Dan tidak mungkin bagi mbah Moen bisa mengarang kitab sebanyak tersebut, kalau ketika beliau belajar tidak mencatatat. Jadi beliau mencatat dalam kitab-kitab, dan mencatat keterangan dari para gurunya. Sehingga beliau memperoleh keistimewaan mampu mengarang beberapa kitab. Itu semua karena kesemangatan beliau dalam belajar, selalu membawa buku dan pena, mencatat masalah dan faedah-faedaah dari gurunya.
Penjelasan Sayyidina Ali
Sayyidina Ali karomaallahuwajhah, dalam baitnya berkata:
مَا الفَخْرُ إلا لأَهلِ العِلمِ إنَّهُم. على الهُدَى لِمَن اسْتَهْدَى أَدِلاَّءُ وقَدْرُ كُلِّ امرِئٍ مَا كان يُحْسِنُهُ. والجَاهِلُون لأَهلِ العِلمِ أَعدَاءُ فَفُزْ بِعِلْمٍ تِعِش حَيًّا بِه أَبَدا. النَّاسُ مَوتى وأَهلُ العِلمِ أَحْيَاءُ. علي بن أبي طالب
Tidak ada kebanggaan kecuali kebanggaan seseorang mendapatkan ilmu. Jadi ilmu derajatnya mulia, tidak ada kebanggaan mengalahkan kemulian ilmu. Mereka mendapati hidayah, mendapati petunjuk dari Allah SWT. Untuk diberikan kepada orang-orang yang meminta petunjuk, meminta ilmu, dan mereka mampu menjelaskan ketika mendapat ilmu dari Allah SWT. Nilai seseorang terukur dari seberapa kemampuan yang ia dapatkan.
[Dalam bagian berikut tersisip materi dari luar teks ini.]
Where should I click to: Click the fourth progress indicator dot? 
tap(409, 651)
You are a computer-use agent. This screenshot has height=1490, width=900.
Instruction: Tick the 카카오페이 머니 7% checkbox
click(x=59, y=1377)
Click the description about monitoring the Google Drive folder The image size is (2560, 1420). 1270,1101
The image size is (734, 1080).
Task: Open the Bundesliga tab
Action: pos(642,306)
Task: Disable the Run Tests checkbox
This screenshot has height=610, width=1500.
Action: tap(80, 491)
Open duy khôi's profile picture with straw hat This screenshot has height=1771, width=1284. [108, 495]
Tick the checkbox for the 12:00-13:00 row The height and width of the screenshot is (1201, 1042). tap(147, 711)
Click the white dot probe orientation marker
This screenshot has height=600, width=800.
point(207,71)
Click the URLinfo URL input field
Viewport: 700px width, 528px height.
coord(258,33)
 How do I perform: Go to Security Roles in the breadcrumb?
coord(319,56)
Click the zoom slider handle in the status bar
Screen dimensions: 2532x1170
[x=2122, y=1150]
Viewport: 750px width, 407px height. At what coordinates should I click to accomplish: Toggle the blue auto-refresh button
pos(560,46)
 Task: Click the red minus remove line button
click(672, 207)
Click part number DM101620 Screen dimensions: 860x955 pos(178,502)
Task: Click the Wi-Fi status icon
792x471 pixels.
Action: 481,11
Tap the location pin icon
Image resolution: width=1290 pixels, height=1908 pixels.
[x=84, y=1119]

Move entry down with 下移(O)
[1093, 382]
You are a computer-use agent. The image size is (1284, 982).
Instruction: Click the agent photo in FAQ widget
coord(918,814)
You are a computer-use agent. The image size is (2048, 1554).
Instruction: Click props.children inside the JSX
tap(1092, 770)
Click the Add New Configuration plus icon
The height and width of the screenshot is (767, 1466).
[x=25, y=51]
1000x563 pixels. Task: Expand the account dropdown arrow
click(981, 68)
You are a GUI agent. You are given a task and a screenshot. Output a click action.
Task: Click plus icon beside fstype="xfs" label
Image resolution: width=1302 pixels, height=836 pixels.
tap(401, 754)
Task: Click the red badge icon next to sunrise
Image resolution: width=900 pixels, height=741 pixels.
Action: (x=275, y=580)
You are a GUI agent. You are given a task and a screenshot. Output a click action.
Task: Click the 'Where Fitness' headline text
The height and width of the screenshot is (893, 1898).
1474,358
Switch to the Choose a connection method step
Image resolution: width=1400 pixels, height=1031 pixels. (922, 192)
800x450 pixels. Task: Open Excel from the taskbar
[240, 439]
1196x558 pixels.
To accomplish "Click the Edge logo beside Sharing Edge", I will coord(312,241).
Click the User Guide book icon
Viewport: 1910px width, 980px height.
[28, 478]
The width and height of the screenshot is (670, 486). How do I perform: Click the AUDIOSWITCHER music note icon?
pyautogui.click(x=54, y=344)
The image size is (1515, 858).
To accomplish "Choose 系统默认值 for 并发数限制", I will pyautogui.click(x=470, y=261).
Sudah menjadi Sunnatulhaya’ bahwa orang bodoh, selalu memusuhi orang berilmu. maka raihlah ilmu, dapatkan ilmu, dan kalian akan hidup selamanya. Manusia itu seperti orang-orang yang mati meskipun berjalan di muka bumi. Tapi orang yang memilki ilmu, meskipun telah meninggal dunia, meraka akan kekal selama-lamanya. Dan uswah (contohnya) adalah syakhina KH. Maimoen Zubair yang berada di tengah-tengah kita, karena ilmunya bermanfaat. Maka dari itu, jangan lupa membawa buku dan pena ketika mengahadiri majlis ilmu untuk mencatat faedah-faedah dan masalah.